“Dr… estou ficando louca?”

A senhorinha chegou para sua primeira consulta como geralmente chegam todas as primeiras consultas ao psiquiatra – exaurida, fragilizada, sem brilho, carregando o mundo sobre os ombros, como se cinza fosse. 

Intimamente com uma fagulha de esperança que o médico possa ajudar e transformar esse status que geralmente se arrasta por meses ou anos.

Do outro lado o profissional tentando ativar todas as percepções, entender o histórico clínico, familiar, psiquiátrico, destrinchar os sintomas, os tratamentos já tentados, as interações medicamentosas, fazer um raciocínio clínico. 

Mas a senhorinha não veio sozinha à consulta, quem a trouxe foi uma filha – sempre bom contar com mais informações sobre o caso. Nem sempre o paciente fala tudo o que deve, faz ou sente… seja porque os próprios sintomas impedem, por distração, por julgar desimportante, ou por vergonha mesmo. 

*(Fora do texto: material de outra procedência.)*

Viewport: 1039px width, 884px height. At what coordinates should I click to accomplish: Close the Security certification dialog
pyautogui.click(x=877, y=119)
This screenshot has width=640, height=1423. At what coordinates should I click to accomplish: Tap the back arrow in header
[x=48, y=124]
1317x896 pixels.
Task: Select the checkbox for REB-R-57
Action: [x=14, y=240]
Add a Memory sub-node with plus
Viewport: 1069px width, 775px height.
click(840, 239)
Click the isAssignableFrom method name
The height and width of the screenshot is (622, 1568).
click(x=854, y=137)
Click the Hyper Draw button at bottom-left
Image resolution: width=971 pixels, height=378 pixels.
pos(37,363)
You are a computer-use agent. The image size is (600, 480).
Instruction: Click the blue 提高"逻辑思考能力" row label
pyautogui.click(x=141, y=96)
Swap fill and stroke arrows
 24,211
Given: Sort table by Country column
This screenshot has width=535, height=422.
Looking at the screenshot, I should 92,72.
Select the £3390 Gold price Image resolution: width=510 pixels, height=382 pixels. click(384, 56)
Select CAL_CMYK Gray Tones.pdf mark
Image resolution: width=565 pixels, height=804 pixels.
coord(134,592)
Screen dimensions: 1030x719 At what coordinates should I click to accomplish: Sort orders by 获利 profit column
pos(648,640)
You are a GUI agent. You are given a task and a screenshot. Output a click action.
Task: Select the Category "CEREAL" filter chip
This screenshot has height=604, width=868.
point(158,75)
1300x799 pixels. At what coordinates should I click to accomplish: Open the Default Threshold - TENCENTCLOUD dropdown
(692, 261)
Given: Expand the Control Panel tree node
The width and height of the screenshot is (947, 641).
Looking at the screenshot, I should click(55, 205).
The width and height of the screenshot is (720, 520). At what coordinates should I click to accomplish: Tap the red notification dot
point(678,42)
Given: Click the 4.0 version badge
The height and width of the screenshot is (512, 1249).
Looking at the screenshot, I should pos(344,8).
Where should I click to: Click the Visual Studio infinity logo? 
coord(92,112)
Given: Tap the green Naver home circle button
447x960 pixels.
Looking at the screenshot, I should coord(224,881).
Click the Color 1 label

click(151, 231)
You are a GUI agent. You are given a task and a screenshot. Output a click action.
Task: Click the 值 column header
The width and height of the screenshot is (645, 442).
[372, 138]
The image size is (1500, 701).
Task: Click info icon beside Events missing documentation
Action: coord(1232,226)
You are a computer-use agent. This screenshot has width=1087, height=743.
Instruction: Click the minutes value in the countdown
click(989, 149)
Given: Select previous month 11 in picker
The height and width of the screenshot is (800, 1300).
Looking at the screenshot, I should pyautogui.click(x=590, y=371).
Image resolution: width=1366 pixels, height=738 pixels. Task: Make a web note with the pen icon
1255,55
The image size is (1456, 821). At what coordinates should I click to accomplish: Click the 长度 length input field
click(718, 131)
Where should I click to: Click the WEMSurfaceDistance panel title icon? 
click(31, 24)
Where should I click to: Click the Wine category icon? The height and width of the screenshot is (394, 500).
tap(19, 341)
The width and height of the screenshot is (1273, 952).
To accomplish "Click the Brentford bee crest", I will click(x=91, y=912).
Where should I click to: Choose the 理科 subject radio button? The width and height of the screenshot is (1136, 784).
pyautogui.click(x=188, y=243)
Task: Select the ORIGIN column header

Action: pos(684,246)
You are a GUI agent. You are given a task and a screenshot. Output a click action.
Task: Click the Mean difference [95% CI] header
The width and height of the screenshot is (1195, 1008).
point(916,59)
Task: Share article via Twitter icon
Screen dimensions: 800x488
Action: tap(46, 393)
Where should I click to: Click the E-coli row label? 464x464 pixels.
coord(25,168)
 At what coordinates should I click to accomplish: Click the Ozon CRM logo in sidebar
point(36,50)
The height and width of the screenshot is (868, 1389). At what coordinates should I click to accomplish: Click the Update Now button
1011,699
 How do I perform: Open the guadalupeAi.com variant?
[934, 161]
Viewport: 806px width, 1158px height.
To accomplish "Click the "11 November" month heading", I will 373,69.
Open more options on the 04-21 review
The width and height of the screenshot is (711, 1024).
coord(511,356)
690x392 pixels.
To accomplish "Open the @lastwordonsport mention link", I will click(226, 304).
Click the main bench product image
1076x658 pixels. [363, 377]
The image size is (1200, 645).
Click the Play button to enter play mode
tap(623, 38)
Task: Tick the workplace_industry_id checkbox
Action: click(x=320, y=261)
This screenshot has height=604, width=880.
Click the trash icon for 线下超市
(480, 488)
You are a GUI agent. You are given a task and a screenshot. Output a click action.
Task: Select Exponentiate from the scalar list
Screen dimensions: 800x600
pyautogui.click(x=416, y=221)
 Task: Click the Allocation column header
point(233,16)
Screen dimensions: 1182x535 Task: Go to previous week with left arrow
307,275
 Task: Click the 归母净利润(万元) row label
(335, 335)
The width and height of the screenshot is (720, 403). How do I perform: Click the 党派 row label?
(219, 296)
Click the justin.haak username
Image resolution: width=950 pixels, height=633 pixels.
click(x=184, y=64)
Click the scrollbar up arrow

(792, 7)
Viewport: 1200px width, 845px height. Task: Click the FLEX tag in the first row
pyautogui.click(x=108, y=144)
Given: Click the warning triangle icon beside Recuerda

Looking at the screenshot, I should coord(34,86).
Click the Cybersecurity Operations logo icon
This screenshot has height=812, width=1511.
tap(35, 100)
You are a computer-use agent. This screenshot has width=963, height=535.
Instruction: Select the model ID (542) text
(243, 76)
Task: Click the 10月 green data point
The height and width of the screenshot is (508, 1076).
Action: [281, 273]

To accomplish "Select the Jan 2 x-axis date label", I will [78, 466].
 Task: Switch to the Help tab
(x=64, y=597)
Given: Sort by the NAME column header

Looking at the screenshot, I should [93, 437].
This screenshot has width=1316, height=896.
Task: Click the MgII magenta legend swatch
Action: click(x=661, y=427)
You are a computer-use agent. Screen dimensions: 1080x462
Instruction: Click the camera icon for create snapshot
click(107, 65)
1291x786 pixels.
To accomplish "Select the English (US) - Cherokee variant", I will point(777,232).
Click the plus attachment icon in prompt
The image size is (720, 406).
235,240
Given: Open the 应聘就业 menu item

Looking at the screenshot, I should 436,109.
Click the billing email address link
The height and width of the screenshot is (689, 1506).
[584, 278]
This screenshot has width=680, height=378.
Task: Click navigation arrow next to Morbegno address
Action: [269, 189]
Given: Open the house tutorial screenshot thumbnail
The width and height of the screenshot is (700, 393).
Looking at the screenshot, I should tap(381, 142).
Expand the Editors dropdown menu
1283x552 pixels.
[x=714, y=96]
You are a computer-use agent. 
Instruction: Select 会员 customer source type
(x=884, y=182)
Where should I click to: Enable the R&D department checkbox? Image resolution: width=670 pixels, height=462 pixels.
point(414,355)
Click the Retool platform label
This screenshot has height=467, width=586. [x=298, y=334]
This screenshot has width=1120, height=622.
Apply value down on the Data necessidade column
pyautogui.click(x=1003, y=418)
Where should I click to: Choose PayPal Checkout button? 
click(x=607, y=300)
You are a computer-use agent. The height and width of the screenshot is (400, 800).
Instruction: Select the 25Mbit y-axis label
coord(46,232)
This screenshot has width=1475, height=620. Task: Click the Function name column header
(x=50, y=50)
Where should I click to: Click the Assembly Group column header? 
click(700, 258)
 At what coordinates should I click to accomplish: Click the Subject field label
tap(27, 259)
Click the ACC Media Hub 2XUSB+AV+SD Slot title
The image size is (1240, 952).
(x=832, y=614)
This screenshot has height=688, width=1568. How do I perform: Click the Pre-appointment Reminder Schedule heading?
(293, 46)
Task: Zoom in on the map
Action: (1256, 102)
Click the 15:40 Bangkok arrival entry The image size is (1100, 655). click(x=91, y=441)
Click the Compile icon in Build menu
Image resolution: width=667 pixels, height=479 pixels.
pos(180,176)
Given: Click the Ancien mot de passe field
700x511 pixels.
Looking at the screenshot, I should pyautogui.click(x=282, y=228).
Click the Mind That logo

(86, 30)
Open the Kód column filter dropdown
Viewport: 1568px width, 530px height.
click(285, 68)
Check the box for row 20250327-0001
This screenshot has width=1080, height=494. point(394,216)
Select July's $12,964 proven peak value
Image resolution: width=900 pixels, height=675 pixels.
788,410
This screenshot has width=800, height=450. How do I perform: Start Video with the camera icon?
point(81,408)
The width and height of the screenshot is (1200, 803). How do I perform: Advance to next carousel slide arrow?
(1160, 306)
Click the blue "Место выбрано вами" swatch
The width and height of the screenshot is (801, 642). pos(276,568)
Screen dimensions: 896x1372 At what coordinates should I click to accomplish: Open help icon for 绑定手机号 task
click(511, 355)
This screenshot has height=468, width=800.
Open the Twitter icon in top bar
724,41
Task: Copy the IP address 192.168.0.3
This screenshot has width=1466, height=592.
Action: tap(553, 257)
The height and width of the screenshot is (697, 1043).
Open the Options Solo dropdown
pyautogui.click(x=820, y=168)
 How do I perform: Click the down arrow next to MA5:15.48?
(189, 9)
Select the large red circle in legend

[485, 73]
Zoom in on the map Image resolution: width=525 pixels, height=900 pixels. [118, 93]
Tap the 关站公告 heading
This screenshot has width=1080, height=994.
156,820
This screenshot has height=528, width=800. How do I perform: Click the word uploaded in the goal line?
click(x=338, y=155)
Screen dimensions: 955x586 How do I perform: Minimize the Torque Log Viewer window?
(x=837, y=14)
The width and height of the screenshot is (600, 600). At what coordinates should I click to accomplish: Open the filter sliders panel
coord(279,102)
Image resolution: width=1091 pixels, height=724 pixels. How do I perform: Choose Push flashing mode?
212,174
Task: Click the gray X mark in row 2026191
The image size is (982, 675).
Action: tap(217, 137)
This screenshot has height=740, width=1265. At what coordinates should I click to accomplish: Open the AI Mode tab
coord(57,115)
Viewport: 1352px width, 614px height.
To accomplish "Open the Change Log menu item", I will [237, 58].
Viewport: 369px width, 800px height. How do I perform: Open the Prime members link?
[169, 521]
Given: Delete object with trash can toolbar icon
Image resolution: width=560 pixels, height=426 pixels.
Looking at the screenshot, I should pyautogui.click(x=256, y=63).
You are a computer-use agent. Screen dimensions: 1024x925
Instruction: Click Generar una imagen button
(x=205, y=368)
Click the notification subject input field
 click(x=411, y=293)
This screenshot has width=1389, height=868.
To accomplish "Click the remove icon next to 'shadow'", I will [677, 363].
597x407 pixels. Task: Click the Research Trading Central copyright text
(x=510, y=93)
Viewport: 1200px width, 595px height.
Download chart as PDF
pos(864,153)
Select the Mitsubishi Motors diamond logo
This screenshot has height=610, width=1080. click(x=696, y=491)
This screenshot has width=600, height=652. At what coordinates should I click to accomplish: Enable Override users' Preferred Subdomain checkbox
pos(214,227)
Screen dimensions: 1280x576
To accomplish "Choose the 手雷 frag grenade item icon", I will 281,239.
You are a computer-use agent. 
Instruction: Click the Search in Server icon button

Após longa conversa somente com a paciente, já estabelecido algum entendimento do histórico e do exame do estado mental, a porta do consultório é aberta e gentilmente é solicitado que a filha entre para acrescentar à consulta. 

Senhorinha Jr. aguardava na sala de espera, com o celular na mão, scrolling down seu aplicativo do Instagram, enquanto na TV passava o excelente documentário “O Mistério do Samba”. Nesse momento, Marisa Monte cantava “Carinhoso” com Paulinho da Viola – gravação épica. 

Perguntado se Senhorinha Jr. havia gostando do documentário. Respondeu que nem havia prestado atenção. Uma pena… Senhorinha Jr. não sabe quão difícil é conseguir um exemplar desse filme que deveria ter a repercussão mundial que teve Buena Vista Social Club. 

Senhorinha Jr. sentou ao lado da mãe, repousou o celular no colo com a tela virada para cima e por aproximadamente 20 minutos trouxe informações importantes sobre Senhorinha e a família. Em todo esse período, cada vez que o celular brilhava trazendo alguma notificação, Senhorinha Jr. dava uma rabeada de olho para saber o que era, sem interromper seus relatos. 

Assim que o psiquiatra voltava a falar direcionando-se para Senhorinha, a filha dava uma leve inclinada na tela para o devido reconhecimento facial, desbloqueava o aparelho do capeta e retomava seu scrolling down nas notificações e redes sociais. 

E assim seguiu-se alguns outros minutos da consulta, com um diálogo entre médico e paciente, com eventual complementação de um boneco hipnotizado que nesse momento palpitava sem sequer desviar o olhar da tela. 

Mas o momento pungente da consulta não foi na explicação da estratégia terapêutica, mas quando Senhorinha lembrou de relatar um sintoma que não havia comentado: “Me sinto muito sozinha, mesmo tendo a casa movimentada. Não me deixaram um dia sequer nessa pandemia, ainda assim me sinto muito só”. 

Senhorinha Jr, dando likes no Instagram, sem desviar o olhar da tela da hipnose, complementou: “É verdade, mesmo a gente estando sempre com ela, sempre reclama de sentir solidão”. 

Foi nesse momento que o profissional se sentiu na obrigação de manobra arriscada e provocativa – dessas que muitas vezes fazem o paciente nunca mais voltar e ainda sair falando muito mal do atendimento.

Com o cuidado de quem tenta desarmar uma bomba, respirou fundo e mandou: “Bom… se todo mundo que vai na sua casa fica vidrado no celular como Senhorinha Jr., nada mais natural sentir-se abandonada. Pode ser que isso não seja um sintoma”.

Cortava-se com uma faca a densidade posta no consultório… eternos segundos de um climão estabelecido.

Atrás das máscaras só se via que o psiquiatra levantou uma das sobrancelhas. 

Que Senhorinha Jr. levantou levemente ambas as sobrancelhas, ajeitou os ombros e as costas que se largavam sobre a digitação do smartphone e guardou o ladrão de tempo de vida na bolsa. 

Já Senhorinha, deu um suspiro, sorriu com os olhos e fez a pergunta corriqueira nas primeiras consultas: “Então não estou ficando louca, né doutor?”…

E você? Hoje em dia você usa o celular ou o celular te usa? Quanto de vida vivida você vem perdendo atrás da telinha?